Ein Historikerteam des Zentrums deutsche Sportgeschichte Berlin-Brandenburg untersuchte beteiligte Personen, Mechanismen und gesamtgesellschaftliche Umstände. Den von Jutta Braun und René Wiese angeleiteten Forscherinnen und Forschern ging es weniger um die Frage, ob die betroffenen Sportler und Sportlerinnen wissentlich gedopt haben, sondern vielmehr um den gesamten gesellschaftspolitischen Kontext. Die Fokussierung auf die Doping-Frage werde "nicht der Komplexität des historischen Geschehens gerecht", sagte Braun und ergänzte: "Die Verantwortlichen wussten, dass sie gegen das Arzneimittelgesetz verstießen. Sie wussten, dass sie mit Leben spielten. Das macht das mögliche Mitwissen der Sportler*innen völlig irrelevant, da es ohnehin nicht hätte passieren dürfen."

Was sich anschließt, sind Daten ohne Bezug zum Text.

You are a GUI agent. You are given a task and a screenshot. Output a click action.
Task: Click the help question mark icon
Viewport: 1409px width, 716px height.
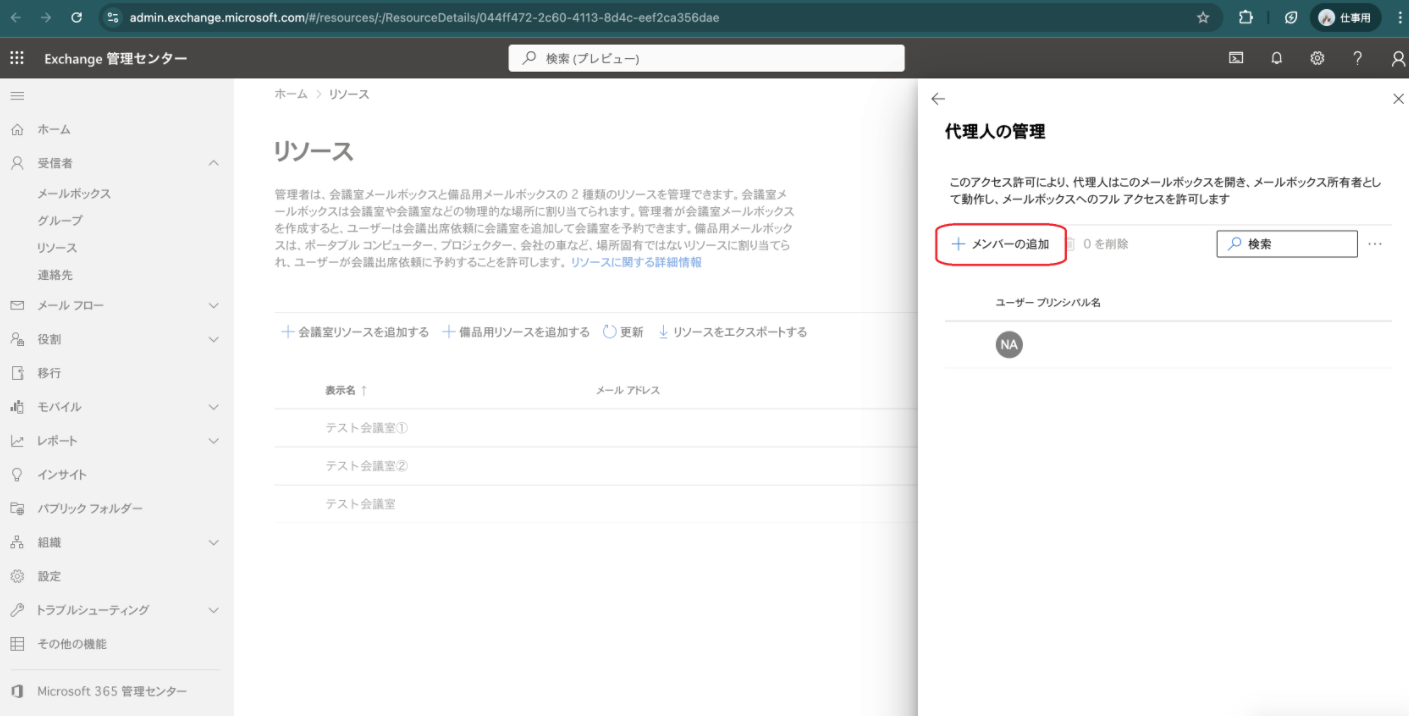pyautogui.click(x=1357, y=58)
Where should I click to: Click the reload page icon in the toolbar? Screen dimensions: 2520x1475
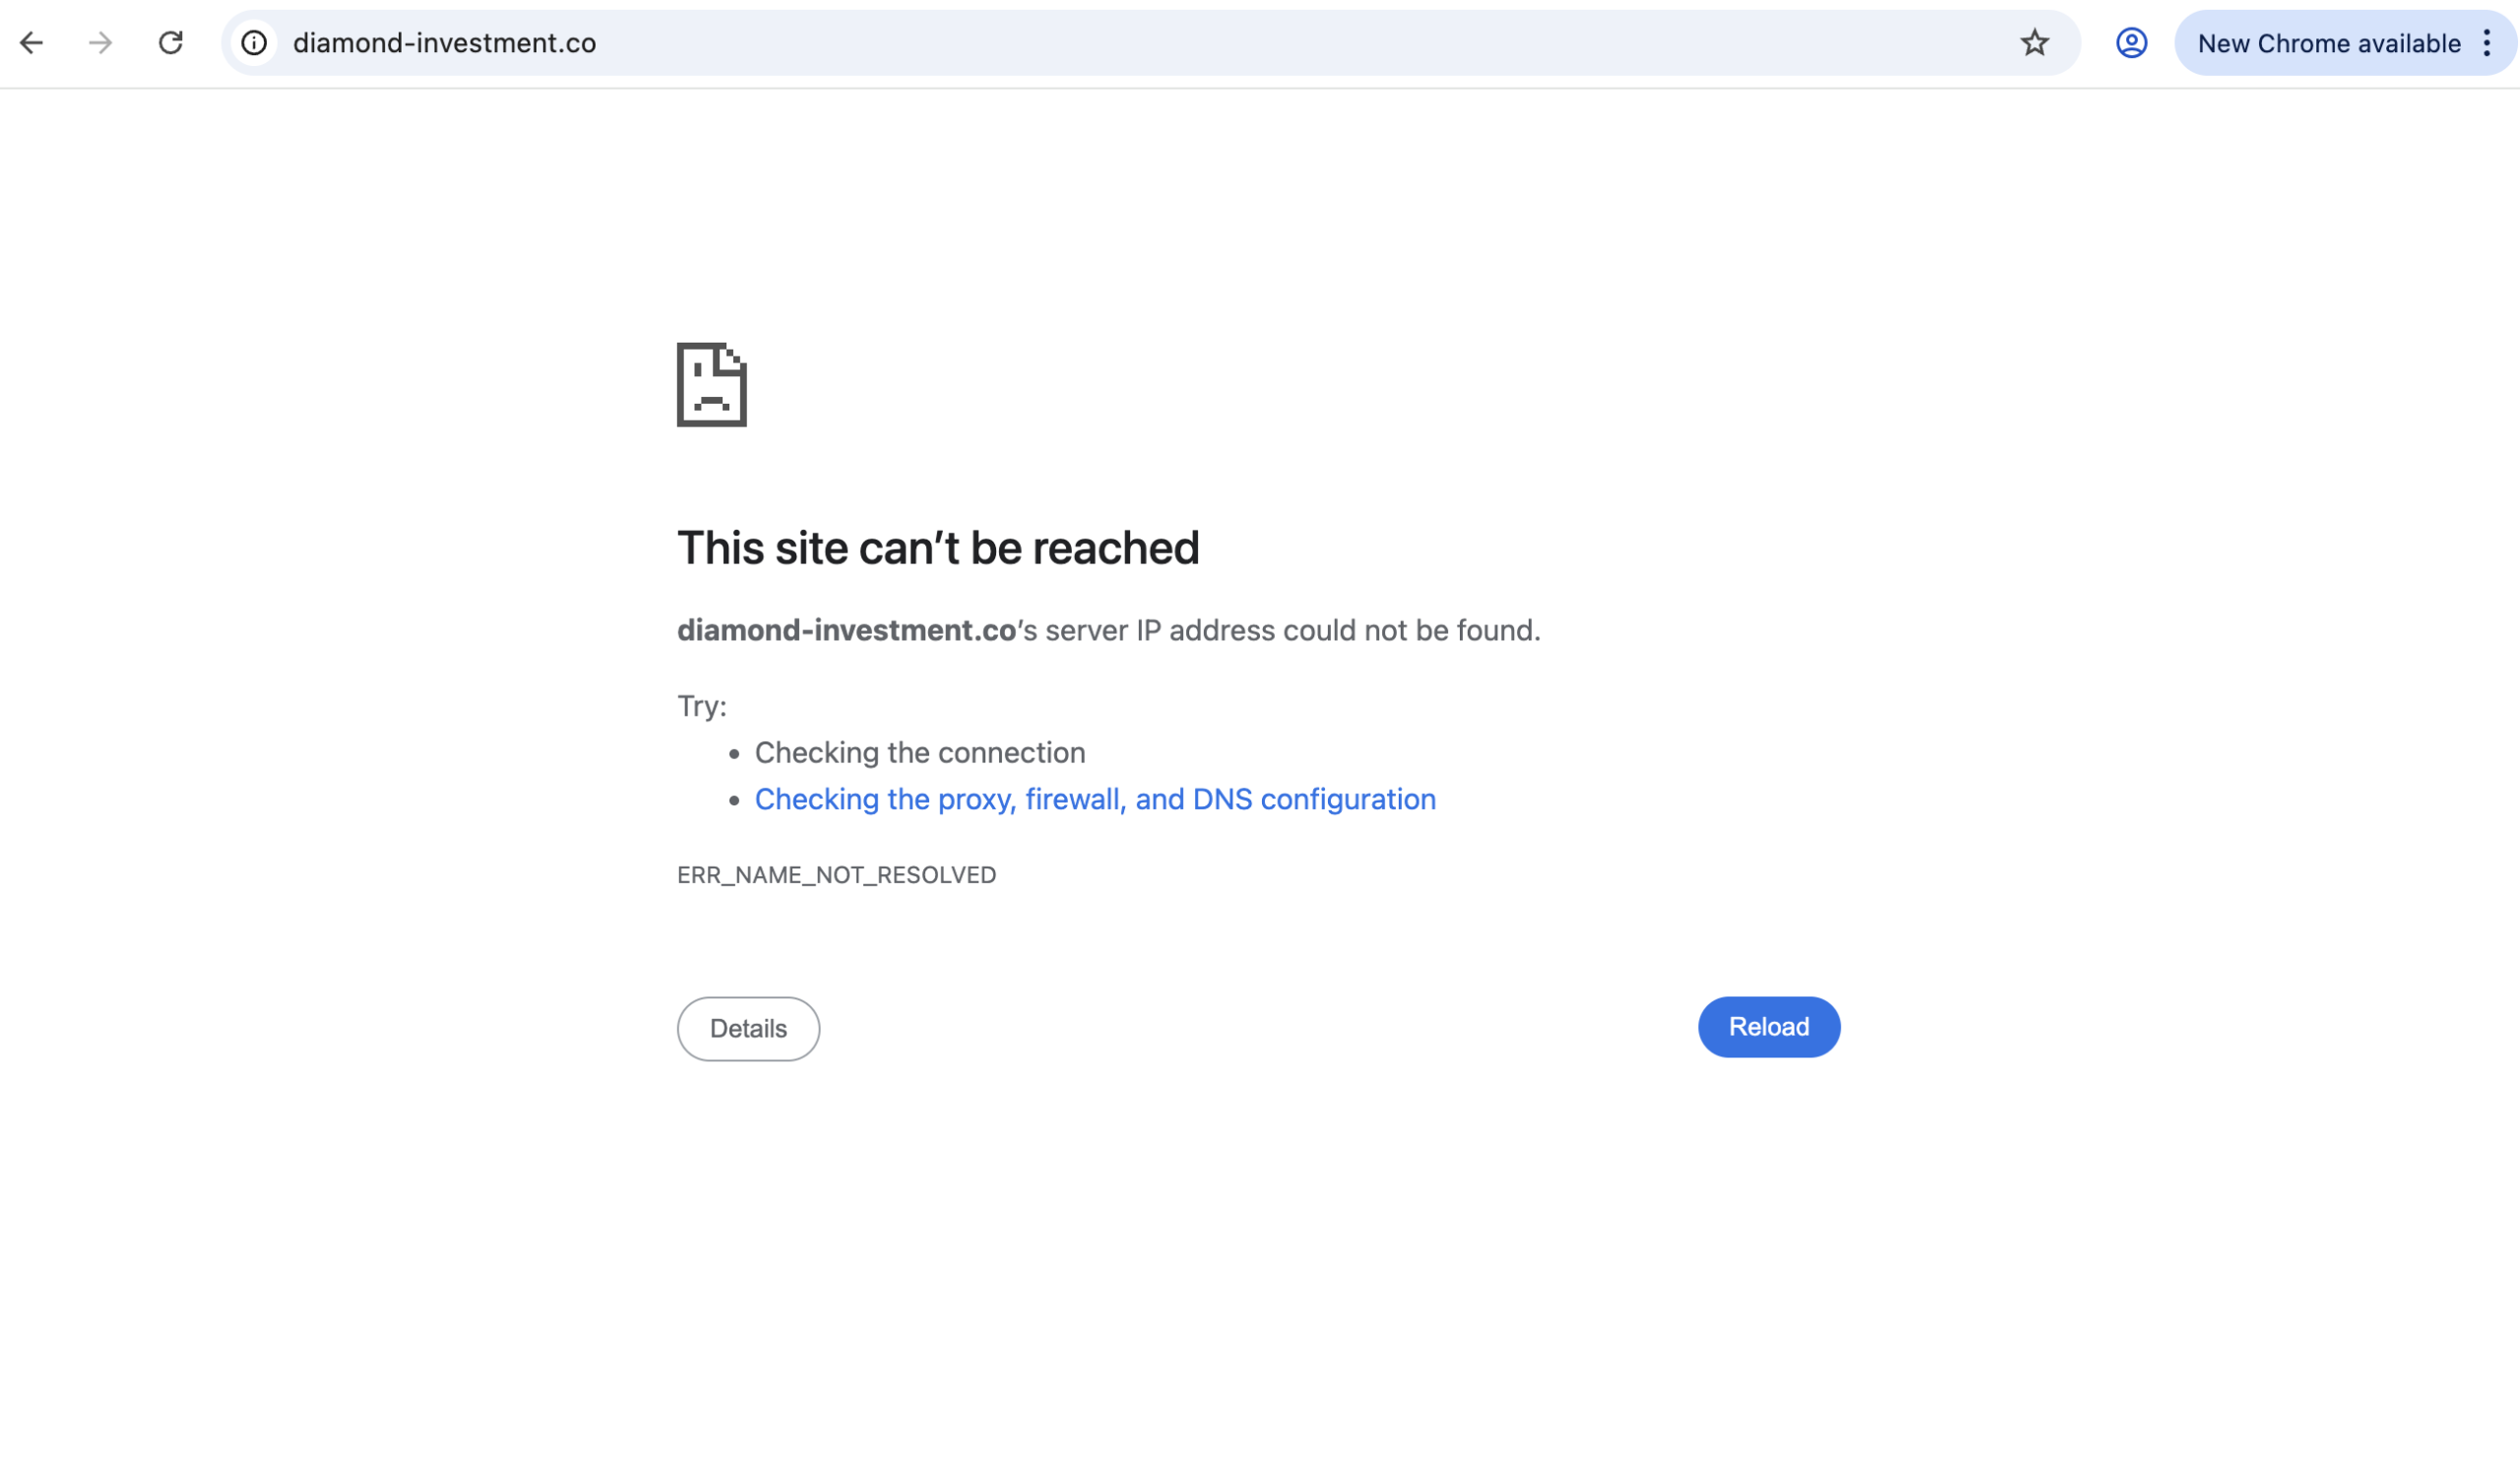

Wichtig sei ebenso, dass der Kreis der Betroffenen, die heute teilweise immer noch an den physischen und psychischen Nachwirkungen leiden würden, wesentlich höher sei, als oft angenommen. Gerade der Anschlusskader sei bevorzugt als "Testkaninchen" genutzt worden - seit 1984 sogar nach staatlicher Anweisung. "Sie mussten herhalten, damit keine wertvollen Olympioniken im Rahmen von riskanten Medikamententests geschädigt werden", sagte Braun, die immer wieder betonte, "dass offenbar alle Beteiligten einen Systemdruck verspürten".

Die DDR habe dabei "eingebunden in ein internationales System des Sportbetrugs" gehandelt, erklärte Braun. Eine "Verinselung" habe es nicht gegeben, sondern vielmehr eine aus Druck entstandene Zusammenarbeit der Sowjetunion und ihren Satelliten sowie dem Kalten Krieg entgegenstehende, "klandestine Kumpeleien" der beiden deutschen Staaten. Die gewonnenen Erkenntnisse sollen nicht nur als wissenschaftliche Abhandlung publiziert werden, sondern darüber hinaus künftig als Leitfaden und juristischer Beistand dienen. Zudem werden die Ergebnisse im Rahmen der am Mittwoch eröffneten Kunstausstellung "Mein Sport. Meine Seele. Meine Kunst." im Thüringer Landtag gezeigt.